[Saved entries]
+ + +
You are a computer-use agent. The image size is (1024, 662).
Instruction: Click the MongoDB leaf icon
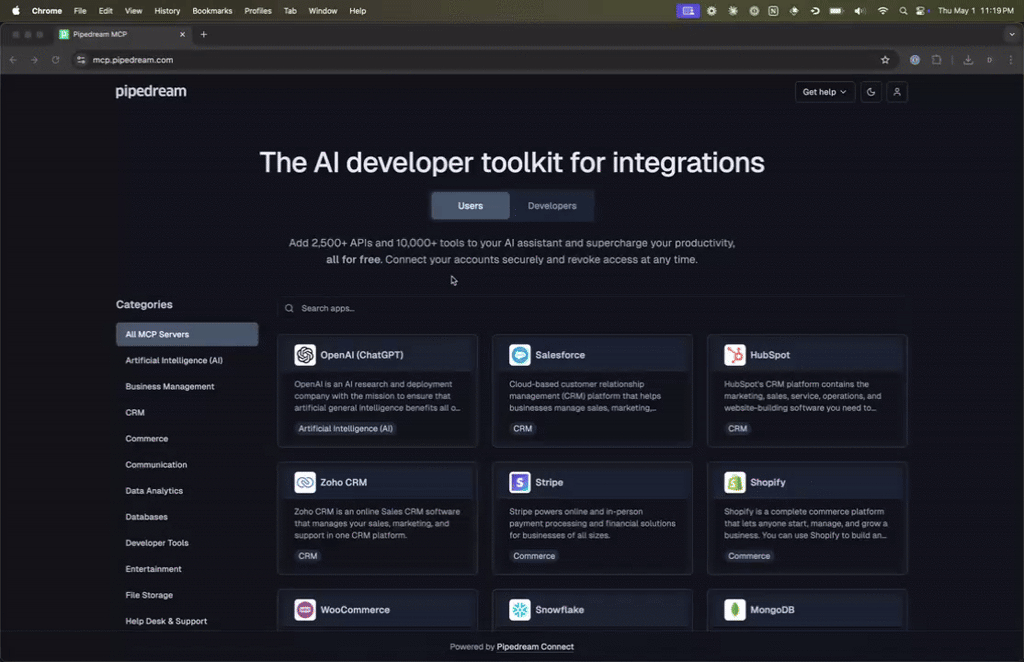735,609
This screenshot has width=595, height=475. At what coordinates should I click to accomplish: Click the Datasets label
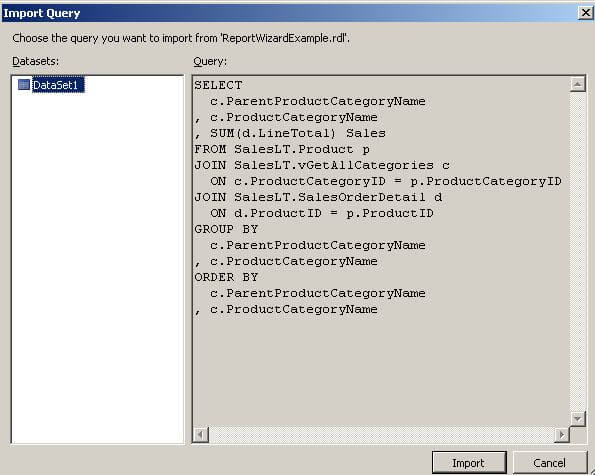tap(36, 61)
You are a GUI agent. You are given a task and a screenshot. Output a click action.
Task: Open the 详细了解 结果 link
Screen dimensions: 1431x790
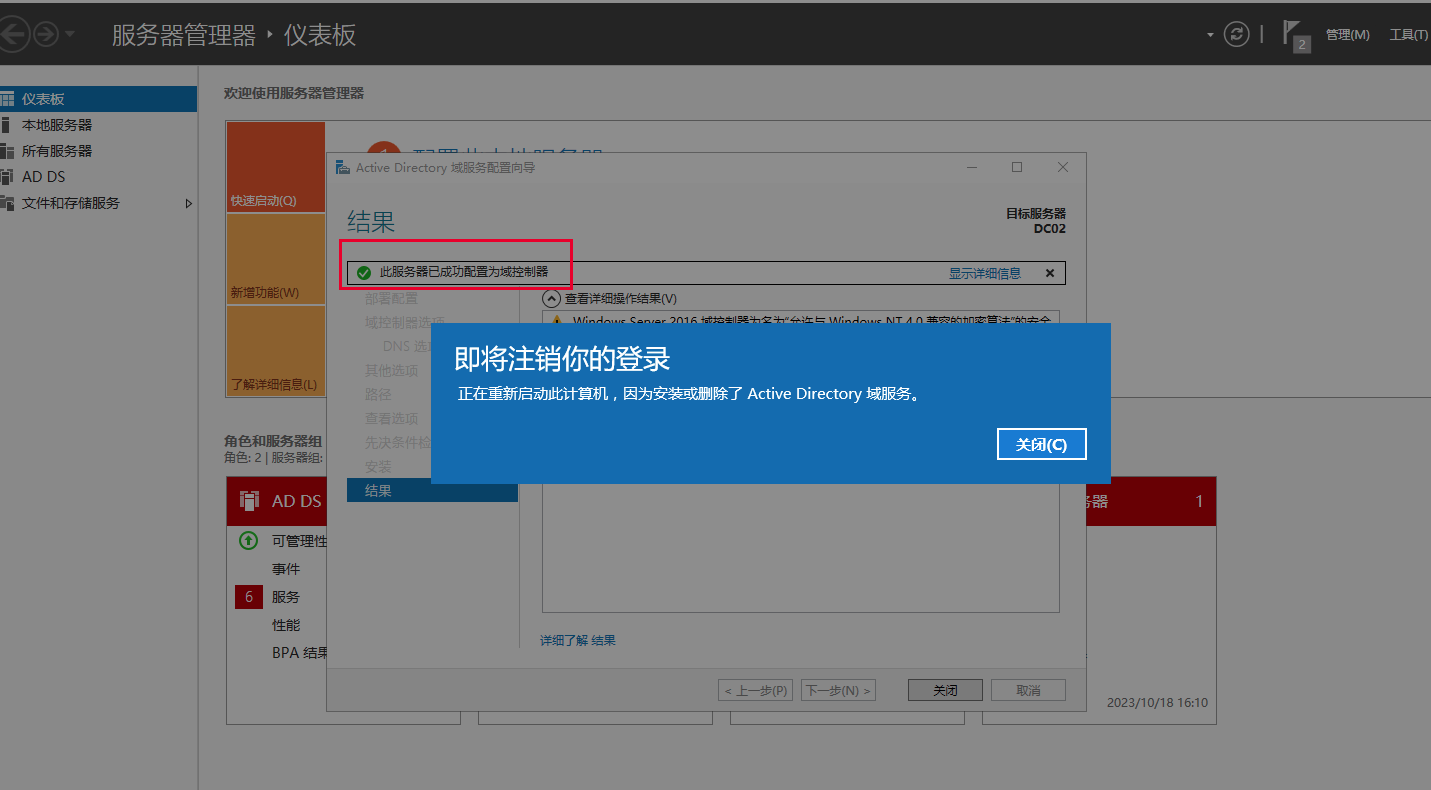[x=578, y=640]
+ + +
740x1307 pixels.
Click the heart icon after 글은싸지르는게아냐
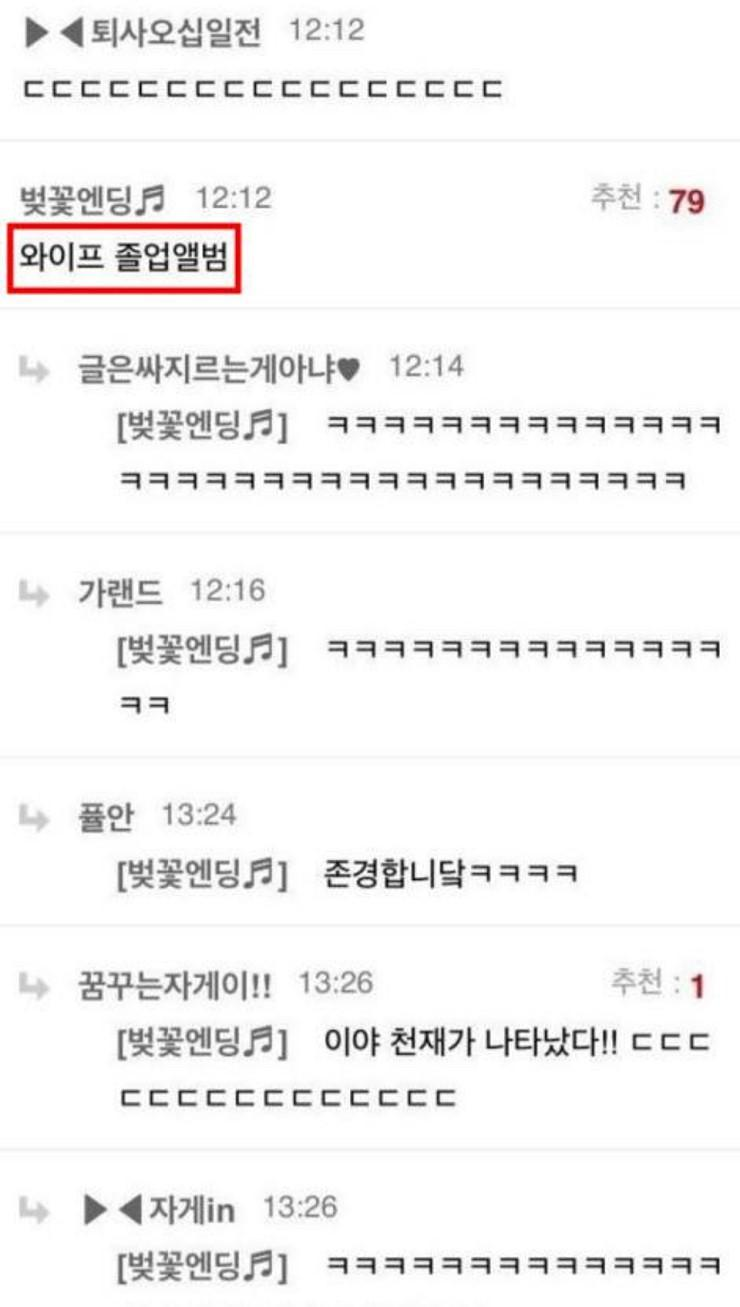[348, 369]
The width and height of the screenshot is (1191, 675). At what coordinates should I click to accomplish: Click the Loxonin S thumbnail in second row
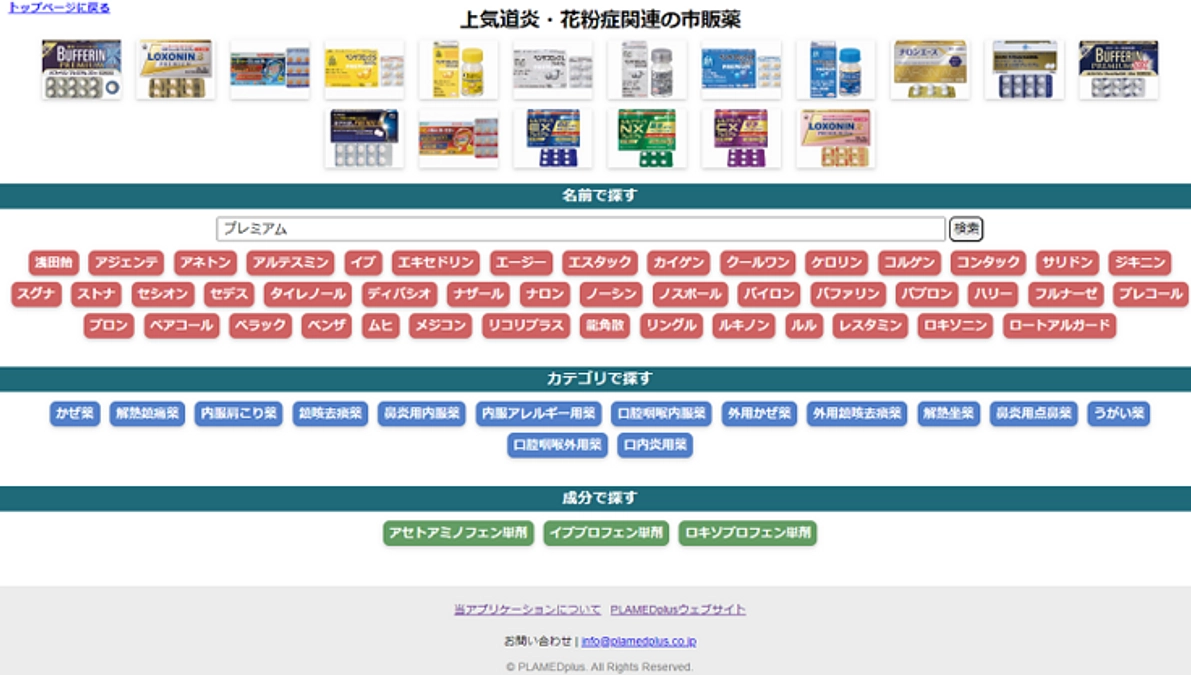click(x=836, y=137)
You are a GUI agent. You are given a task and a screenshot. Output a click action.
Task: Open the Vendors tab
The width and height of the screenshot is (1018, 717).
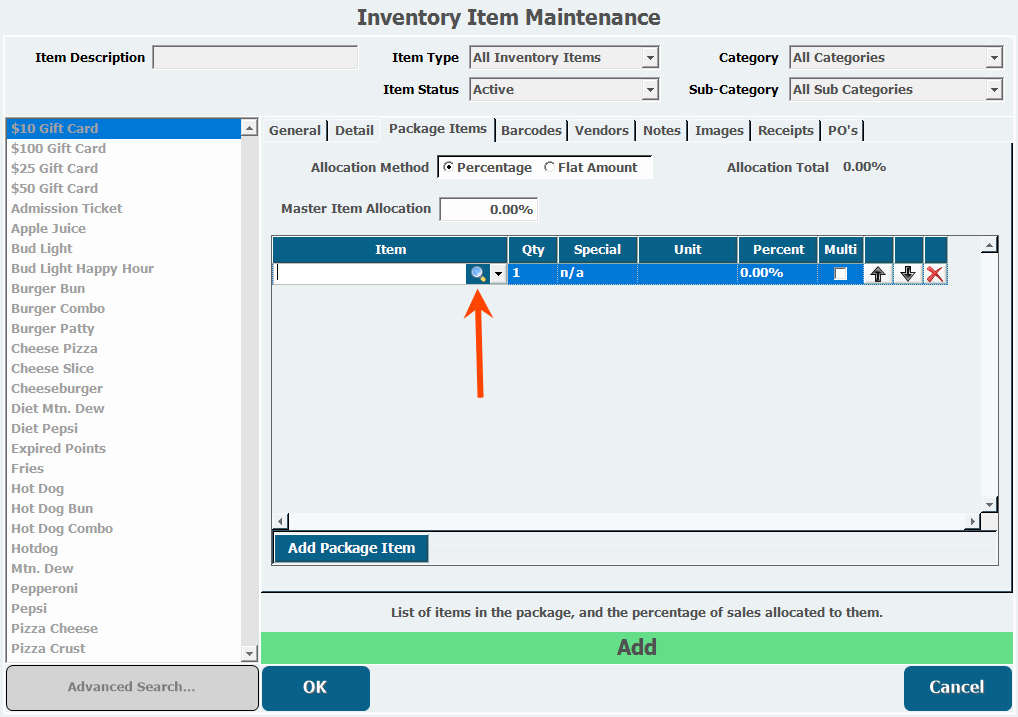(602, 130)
+ + +
[REQUIRED WORK]
Starting from the records above, filter out all lines except those containing the word "Open".

[RESPONSE TO THE EXERCISE]
Task: Open the 详细了解 结果 link
Task: Open the Vendors tab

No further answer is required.